Skills and Competencies:

 

Competencies:

  • Communication: Ability to communicate effectively to ensure results are achieved
  • Collaboration: Proven track record collaborating and working effectively in a global and multi-cultural environment (e.g. Japanese)
  • Diverse environment: Can-do attitude and ability to work in a high paced environment

 

Tech Stack:

  • Python, Spark, Bash, PowerShell
  • Azure Data Lake Gen2, Data Factory, Synapse Analytics (Data Warehouse, Spark, Pipeline), SQL Database / MI, Cosmos DB, Fabric
  • Azure Application Insight, Azure Log Analytics, Splunk, Grafana, App Dynamics, ELK, Azure Monitor
  • Azure DevOps, Azure Repos, Azure Container Repositories
  • Docker, Kubernetes, AKS
  • Service Now
  • GitHub / Azure Copilot, LLMs


■Preferable

  • Japanese Read and Write
  • English: fluent or advanced
Domain knowledge on Life Insurance
Benefits We Offer

MetLife Japan offers a comprehensive benefits package that promotes work-life balance and employee wellbeing.
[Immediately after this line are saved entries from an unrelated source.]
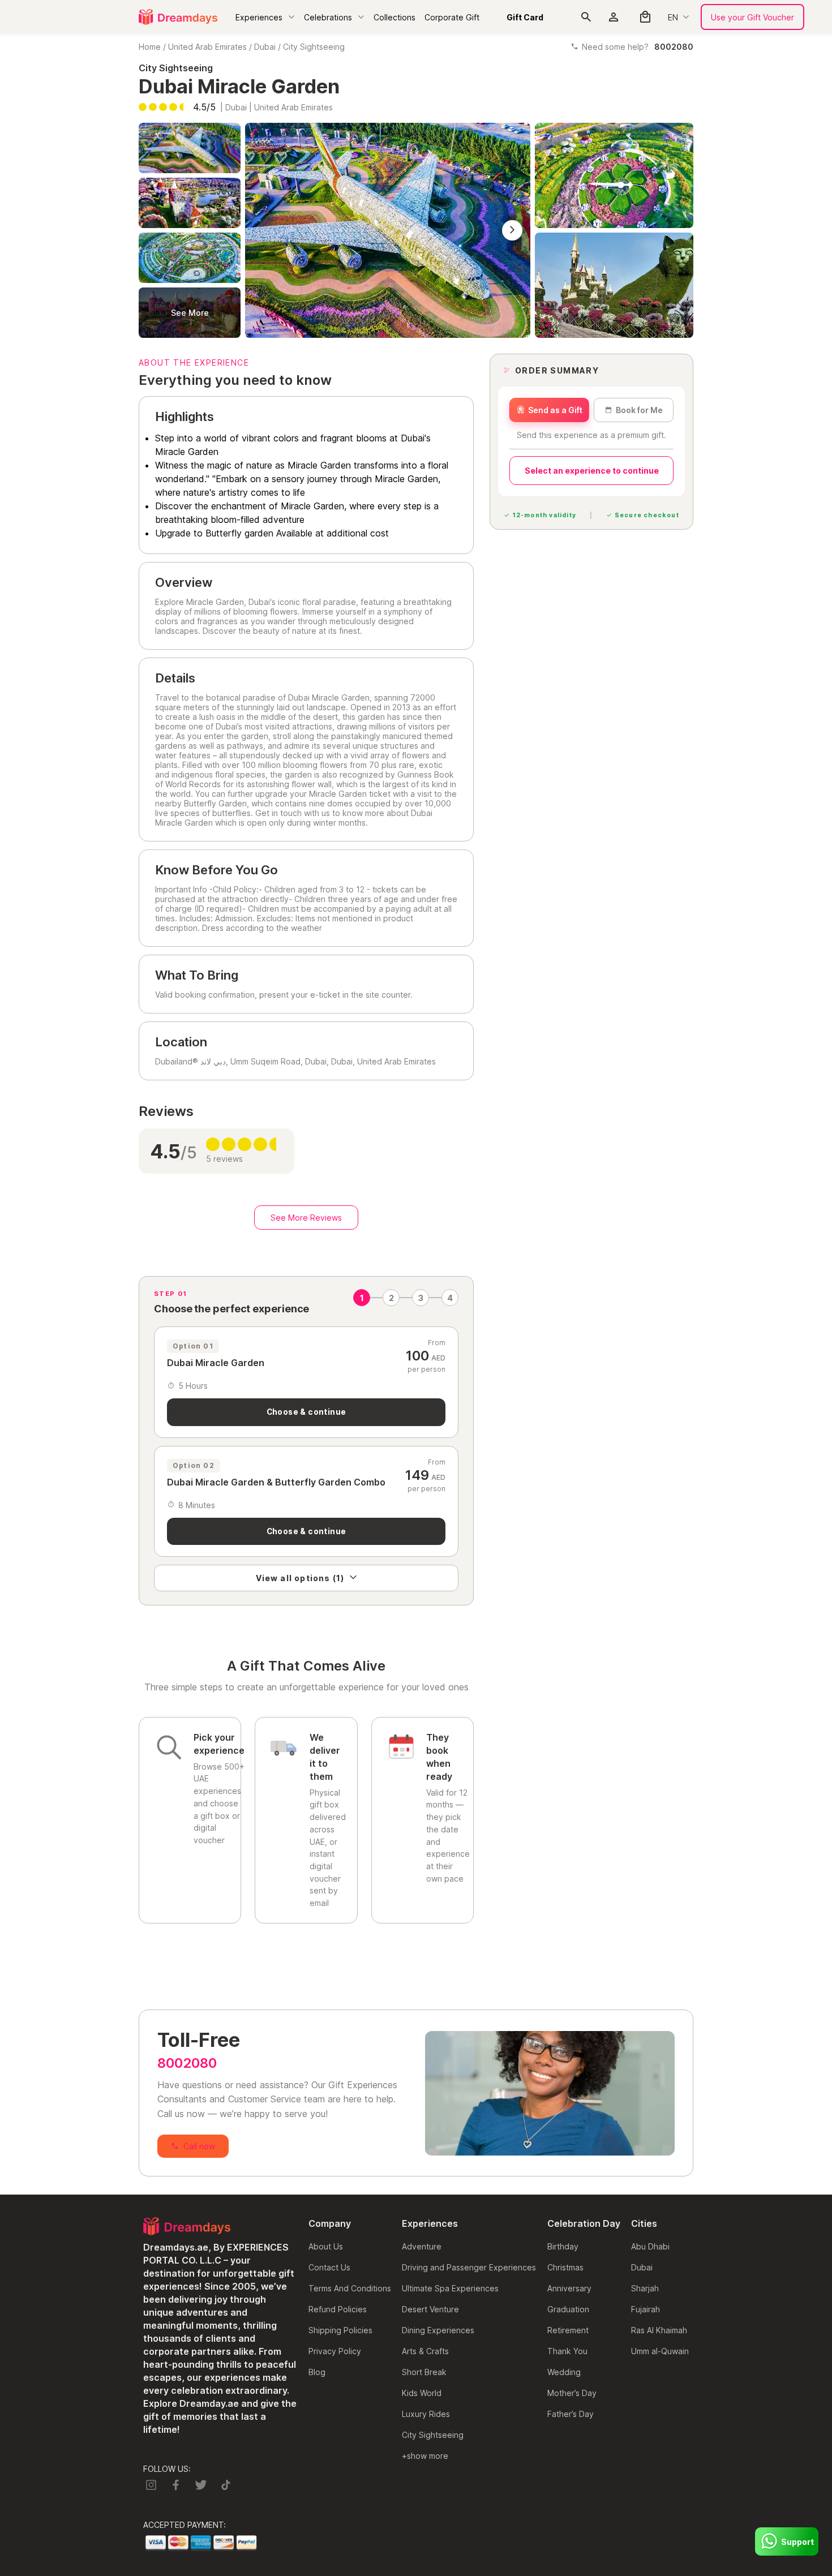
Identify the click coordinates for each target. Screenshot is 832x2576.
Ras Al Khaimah (659, 2330)
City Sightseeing (314, 46)
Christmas (565, 2267)
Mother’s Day (572, 2393)
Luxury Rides (426, 2414)
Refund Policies (337, 2309)
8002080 (187, 2063)
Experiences (258, 17)
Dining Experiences (438, 2330)
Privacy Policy (334, 2351)
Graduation (568, 2309)
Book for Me (639, 410)
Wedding (564, 2372)
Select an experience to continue (592, 470)
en (673, 17)
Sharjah (645, 2288)
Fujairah (645, 2309)
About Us (325, 2246)
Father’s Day (570, 2414)
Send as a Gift (555, 410)
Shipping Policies (340, 2330)
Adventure (421, 2246)
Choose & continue (306, 1411)
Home (150, 46)
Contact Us (329, 2267)
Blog (316, 2372)
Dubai (265, 46)
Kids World (421, 2393)
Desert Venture (430, 2309)
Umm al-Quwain (660, 2351)
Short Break (424, 2372)
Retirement (568, 2330)
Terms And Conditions (349, 2288)
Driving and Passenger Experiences (469, 2267)
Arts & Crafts (425, 2351)
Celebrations (328, 17)
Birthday (562, 2246)
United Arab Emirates (207, 46)
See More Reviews (306, 1217)
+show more (425, 2456)
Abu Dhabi (650, 2246)
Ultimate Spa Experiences (450, 2288)
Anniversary (569, 2288)
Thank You (567, 2351)
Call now (199, 2146)
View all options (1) (300, 1578)
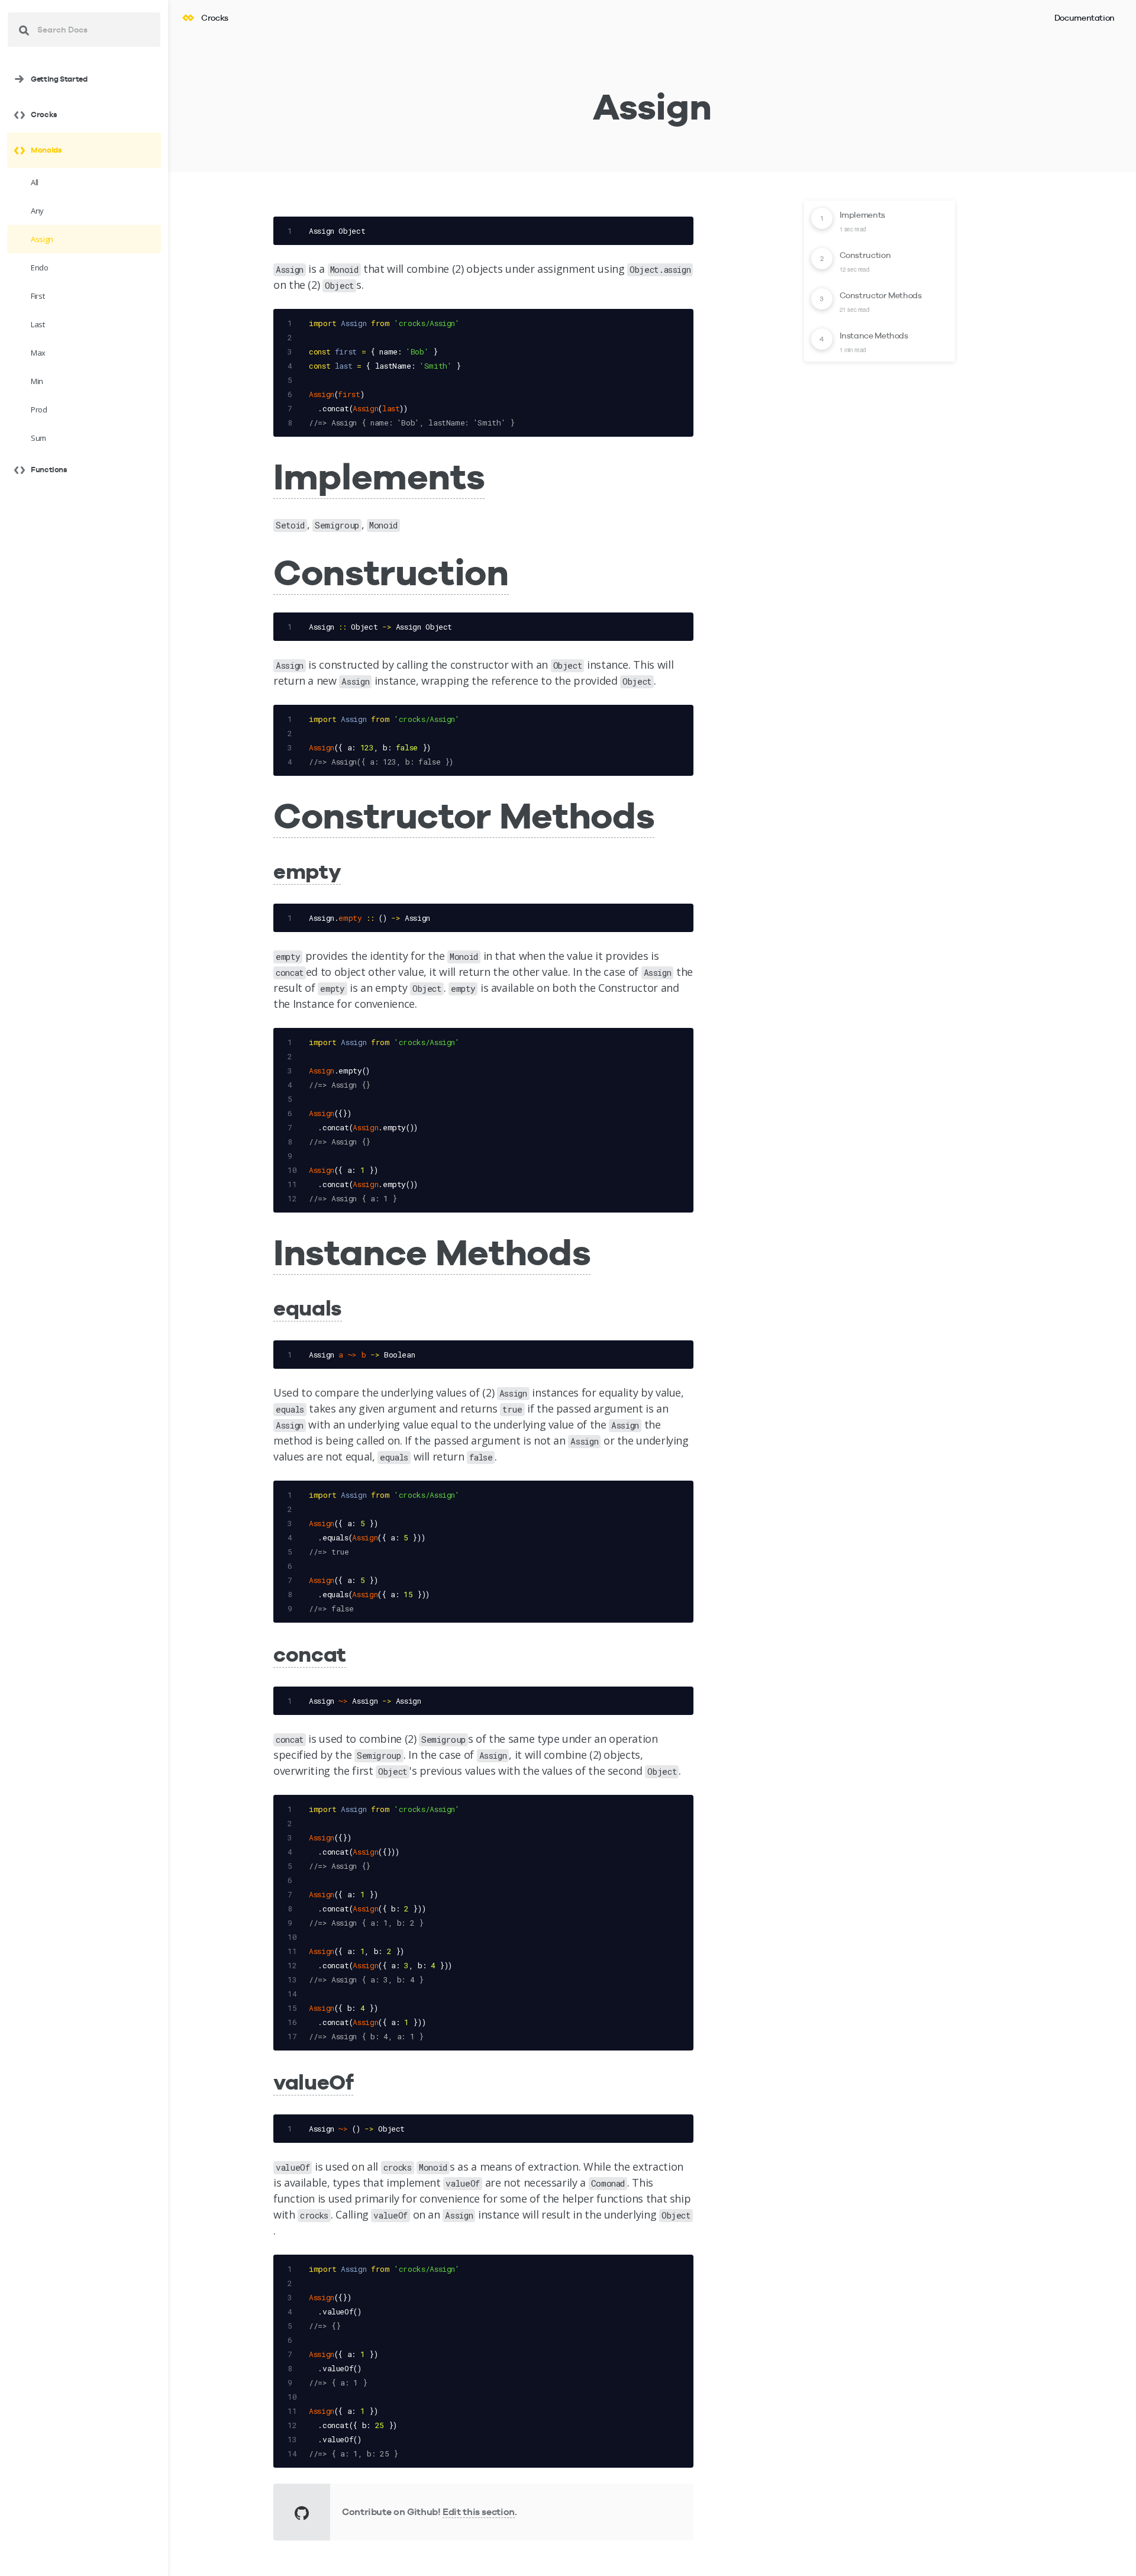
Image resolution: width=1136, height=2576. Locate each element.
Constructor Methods (463, 815)
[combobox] (84, 29)
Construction (391, 572)
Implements (379, 476)
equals (307, 1308)
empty (307, 871)
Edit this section (479, 2511)
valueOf (313, 2082)
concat (309, 1654)
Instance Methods (431, 1252)
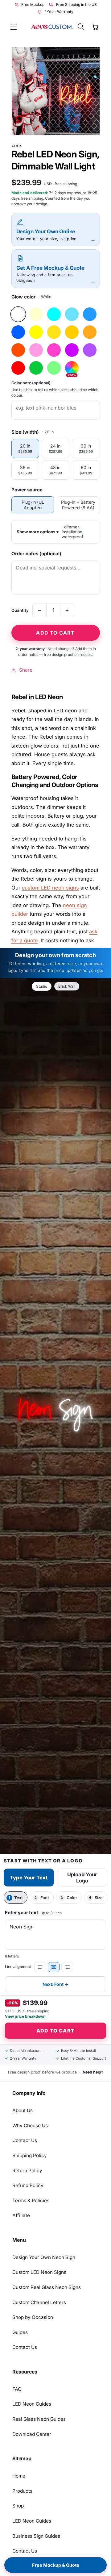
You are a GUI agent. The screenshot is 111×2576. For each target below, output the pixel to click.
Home (18, 2476)
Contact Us (24, 2140)
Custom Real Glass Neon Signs (46, 2287)
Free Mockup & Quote (55, 2565)
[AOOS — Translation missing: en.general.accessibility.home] (52, 26)
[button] (13, 26)
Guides (20, 2332)
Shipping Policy (29, 2155)
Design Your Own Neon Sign (43, 2257)
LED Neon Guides (31, 2404)
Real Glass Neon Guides (39, 2419)
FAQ (17, 2389)
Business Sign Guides (36, 2536)
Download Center (31, 2434)
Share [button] (25, 670)
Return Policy (27, 2171)
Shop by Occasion (32, 2317)
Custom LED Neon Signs (39, 2272)
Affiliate (21, 2215)
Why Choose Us (30, 2125)
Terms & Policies (30, 2200)
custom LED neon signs (50, 888)
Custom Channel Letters (39, 2302)
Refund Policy (27, 2185)
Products (22, 2491)
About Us (22, 2110)
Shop (18, 2506)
Employees can take advantage of flex time policy and a generous time-off policy, national holidays, annual paid leave, special consecutive leave, and refreshment leave. We also provide full social insurance coverage, a commuting expense reimbursement, group insurance, and discounts on travel and English language lessons. To support work flexibility, employees also have hybrid work options, shortened working hours for parents with children in third grade or below, and a casual dress code.

About MetLife

MetLife Inc., through its subsidiaries and affiliates (MetLife), is one of the world’s leading financial services companies, providing insurance, annuities, employee benefits and asset management to help individual and institutional customers build a more confident future. Founded in 1868, MetLife has operations in more than 40 markets globally and holds leading positions in the United States, Asia, Latin America, Europe and the Middle East.
 
MetLife Japan began operations in February 1973 as Japan’s first foreign-owned life insurance company. Our purpose, “Always with you, building a more confident future,” encapsulates our strong commitment to leveraging our global network and best practices worldwide to stand with our customers and build trust with our communities.